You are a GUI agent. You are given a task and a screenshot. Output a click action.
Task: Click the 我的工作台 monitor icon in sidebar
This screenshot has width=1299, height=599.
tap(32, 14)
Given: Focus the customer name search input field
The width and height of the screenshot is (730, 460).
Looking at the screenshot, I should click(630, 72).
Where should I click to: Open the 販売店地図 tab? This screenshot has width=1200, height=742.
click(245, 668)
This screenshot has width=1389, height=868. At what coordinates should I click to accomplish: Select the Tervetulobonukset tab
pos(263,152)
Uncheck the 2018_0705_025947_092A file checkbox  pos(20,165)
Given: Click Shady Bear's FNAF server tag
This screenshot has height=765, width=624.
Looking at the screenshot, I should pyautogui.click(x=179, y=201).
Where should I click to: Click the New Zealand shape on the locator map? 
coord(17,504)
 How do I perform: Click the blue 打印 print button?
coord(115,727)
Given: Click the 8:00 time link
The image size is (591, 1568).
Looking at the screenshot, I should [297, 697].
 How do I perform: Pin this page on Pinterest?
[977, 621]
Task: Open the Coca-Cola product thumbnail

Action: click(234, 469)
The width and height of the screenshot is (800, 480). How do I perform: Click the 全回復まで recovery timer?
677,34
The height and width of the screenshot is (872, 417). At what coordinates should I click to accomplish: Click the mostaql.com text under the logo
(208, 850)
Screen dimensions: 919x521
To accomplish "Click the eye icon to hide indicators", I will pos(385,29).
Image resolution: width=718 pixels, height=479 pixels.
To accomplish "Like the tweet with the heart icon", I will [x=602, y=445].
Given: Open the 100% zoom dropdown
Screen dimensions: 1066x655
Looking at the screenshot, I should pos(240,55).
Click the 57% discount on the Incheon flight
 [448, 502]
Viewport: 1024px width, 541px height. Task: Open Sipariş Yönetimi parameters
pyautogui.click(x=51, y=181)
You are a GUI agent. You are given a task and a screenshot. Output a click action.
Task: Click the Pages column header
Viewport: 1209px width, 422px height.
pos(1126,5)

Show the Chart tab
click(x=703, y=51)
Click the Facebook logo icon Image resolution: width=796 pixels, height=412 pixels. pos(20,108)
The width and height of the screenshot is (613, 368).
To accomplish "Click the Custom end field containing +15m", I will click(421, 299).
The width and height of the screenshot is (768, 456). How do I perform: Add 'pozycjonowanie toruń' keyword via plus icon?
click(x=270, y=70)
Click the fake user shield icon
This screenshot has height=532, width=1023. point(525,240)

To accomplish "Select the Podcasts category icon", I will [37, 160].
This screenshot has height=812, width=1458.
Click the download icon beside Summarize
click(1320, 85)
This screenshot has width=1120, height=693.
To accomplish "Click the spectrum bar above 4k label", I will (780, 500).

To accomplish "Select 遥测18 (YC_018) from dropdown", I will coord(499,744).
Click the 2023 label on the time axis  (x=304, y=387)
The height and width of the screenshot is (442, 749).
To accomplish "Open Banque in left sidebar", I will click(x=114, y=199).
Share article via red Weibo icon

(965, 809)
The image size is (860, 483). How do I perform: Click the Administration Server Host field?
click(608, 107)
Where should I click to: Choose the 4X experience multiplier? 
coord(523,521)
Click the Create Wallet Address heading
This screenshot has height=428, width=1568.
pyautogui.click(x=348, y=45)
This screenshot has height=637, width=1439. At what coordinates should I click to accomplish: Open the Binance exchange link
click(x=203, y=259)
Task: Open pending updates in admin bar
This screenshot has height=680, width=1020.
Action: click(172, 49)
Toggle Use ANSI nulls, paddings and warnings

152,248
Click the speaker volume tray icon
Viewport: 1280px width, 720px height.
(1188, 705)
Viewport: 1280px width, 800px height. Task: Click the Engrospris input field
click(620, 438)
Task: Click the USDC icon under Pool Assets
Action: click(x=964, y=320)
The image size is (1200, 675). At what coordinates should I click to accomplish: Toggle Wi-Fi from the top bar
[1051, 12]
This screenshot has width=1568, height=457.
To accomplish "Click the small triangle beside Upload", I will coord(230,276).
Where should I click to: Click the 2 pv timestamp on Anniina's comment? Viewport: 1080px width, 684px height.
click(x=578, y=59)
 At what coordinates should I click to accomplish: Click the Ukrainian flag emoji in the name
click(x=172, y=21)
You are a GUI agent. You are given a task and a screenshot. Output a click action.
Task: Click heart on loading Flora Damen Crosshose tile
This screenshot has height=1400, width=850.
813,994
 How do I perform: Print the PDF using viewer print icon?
● ● ● ●
__PROMPT__
Please show the lines in the entries above that hold the string "heart".

__RESULT__
To accomplish "Like the tweet with the heart icon", I will [x=602, y=445].
Task: Click heart on loading Flora Damen Crosshose tile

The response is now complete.